- Opening Delimiter -

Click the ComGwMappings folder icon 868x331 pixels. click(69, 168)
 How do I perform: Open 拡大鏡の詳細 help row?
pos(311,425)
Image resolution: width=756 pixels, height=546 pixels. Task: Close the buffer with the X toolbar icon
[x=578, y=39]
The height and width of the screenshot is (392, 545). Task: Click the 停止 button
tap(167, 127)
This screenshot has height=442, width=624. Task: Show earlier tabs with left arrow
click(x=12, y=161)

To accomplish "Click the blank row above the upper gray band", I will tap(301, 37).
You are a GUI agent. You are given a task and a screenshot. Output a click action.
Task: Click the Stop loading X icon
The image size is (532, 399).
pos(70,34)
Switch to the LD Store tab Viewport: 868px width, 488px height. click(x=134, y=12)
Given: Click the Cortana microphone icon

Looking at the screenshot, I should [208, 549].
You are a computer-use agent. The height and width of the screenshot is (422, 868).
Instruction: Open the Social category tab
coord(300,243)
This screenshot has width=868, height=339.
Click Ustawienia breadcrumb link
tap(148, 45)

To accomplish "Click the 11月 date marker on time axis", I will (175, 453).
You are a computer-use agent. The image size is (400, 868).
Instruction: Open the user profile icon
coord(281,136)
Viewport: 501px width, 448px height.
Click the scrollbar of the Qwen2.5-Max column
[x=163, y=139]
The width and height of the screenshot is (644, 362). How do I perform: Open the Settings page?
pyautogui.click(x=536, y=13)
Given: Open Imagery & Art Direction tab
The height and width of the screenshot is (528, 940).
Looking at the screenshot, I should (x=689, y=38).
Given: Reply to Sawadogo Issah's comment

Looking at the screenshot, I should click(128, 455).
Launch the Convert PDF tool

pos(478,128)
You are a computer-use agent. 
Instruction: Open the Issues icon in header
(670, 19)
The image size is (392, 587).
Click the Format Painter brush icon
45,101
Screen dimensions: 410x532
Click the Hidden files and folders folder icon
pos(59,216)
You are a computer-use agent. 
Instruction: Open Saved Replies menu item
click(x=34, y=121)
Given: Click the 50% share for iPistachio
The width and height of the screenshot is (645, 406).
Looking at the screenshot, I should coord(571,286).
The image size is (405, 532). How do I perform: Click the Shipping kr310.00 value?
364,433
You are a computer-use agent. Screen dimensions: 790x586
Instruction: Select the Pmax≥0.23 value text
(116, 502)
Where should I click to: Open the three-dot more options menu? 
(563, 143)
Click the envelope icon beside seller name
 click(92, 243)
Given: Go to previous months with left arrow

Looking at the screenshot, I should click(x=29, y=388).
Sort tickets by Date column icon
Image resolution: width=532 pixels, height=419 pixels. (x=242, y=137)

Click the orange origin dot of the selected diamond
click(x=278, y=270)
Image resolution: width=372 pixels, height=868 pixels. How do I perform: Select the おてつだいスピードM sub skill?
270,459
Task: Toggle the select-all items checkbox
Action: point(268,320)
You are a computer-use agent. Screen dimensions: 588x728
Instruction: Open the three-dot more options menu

- Closing Delimiter -

WHAT THIS TASK INVOLVES: From the first line to the last, return the records unchanged.

ANSWER SPACE:
Click the ComGwMappings folder icon 868x331 pixels. click(69, 168)
 How do I perform: Open 拡大鏡の詳細 help row?
pos(311,425)
Image resolution: width=756 pixels, height=546 pixels. Task: Close the buffer with the X toolbar icon
[x=578, y=39]
The height and width of the screenshot is (392, 545). Task: Click the 停止 button
tap(167, 127)
This screenshot has height=442, width=624. Task: Show earlier tabs with left arrow
click(x=12, y=161)

To accomplish "Click the blank row above the upper gray band", I will tap(301, 37).
You are a GUI agent. You are given a task and a screenshot. Output a click action.
Task: Click the Stop loading X icon
The image size is (532, 399).
pos(70,34)
Switch to the LD Store tab Viewport: 868px width, 488px height. click(x=134, y=12)
Given: Click the Cortana microphone icon

Looking at the screenshot, I should [208, 549].
You are a computer-use agent. The height and width of the screenshot is (422, 868).
Instruction: Open the Social category tab
coord(300,243)
This screenshot has width=868, height=339.
Click Ustawienia breadcrumb link
tap(148, 45)

To accomplish "Click the 11月 date marker on time axis", I will (175, 453).
You are a computer-use agent. The image size is (400, 868).
Instruction: Open the user profile icon
coord(281,136)
Viewport: 501px width, 448px height.
Click the scrollbar of the Qwen2.5-Max column
[x=163, y=139]
The width and height of the screenshot is (644, 362). How do I perform: Open the Settings page?
pyautogui.click(x=536, y=13)
Given: Open Imagery & Art Direction tab
The height and width of the screenshot is (528, 940).
Looking at the screenshot, I should (x=689, y=38).
Given: Reply to Sawadogo Issah's comment

Looking at the screenshot, I should click(128, 455).
Launch the Convert PDF tool

pos(478,128)
You are a computer-use agent. 
Instruction: Open the Issues icon in header
(670, 19)
The image size is (392, 587).
Click the Format Painter brush icon
45,101
Screen dimensions: 410x532
Click the Hidden files and folders folder icon
pos(59,216)
You are a computer-use agent. 
Instruction: Open Saved Replies menu item
click(x=34, y=121)
Given: Click the 50% share for iPistachio
The width and height of the screenshot is (645, 406).
Looking at the screenshot, I should coord(571,286).
The image size is (405, 532). How do I perform: Click the Shipping kr310.00 value?
364,433
You are a computer-use agent. Screen dimensions: 790x586
Instruction: Select the Pmax≥0.23 value text
(116, 502)
Where should I click to: Open the three-dot more options menu? 
(563, 143)
Click the envelope icon beside seller name
 click(92, 243)
Given: Go to previous months with left arrow

Looking at the screenshot, I should click(x=29, y=388).
Sort tickets by Date column icon
Image resolution: width=532 pixels, height=419 pixels. (x=242, y=137)

Click the orange origin dot of the selected diamond
click(x=278, y=270)
Image resolution: width=372 pixels, height=868 pixels. How do I perform: Select the おてつだいスピードM sub skill?
270,459
Task: Toggle the select-all items checkbox
Action: point(268,320)
You are a computer-use agent. Screen dimensions: 588x728
Instruction: Open the three-dot more options menu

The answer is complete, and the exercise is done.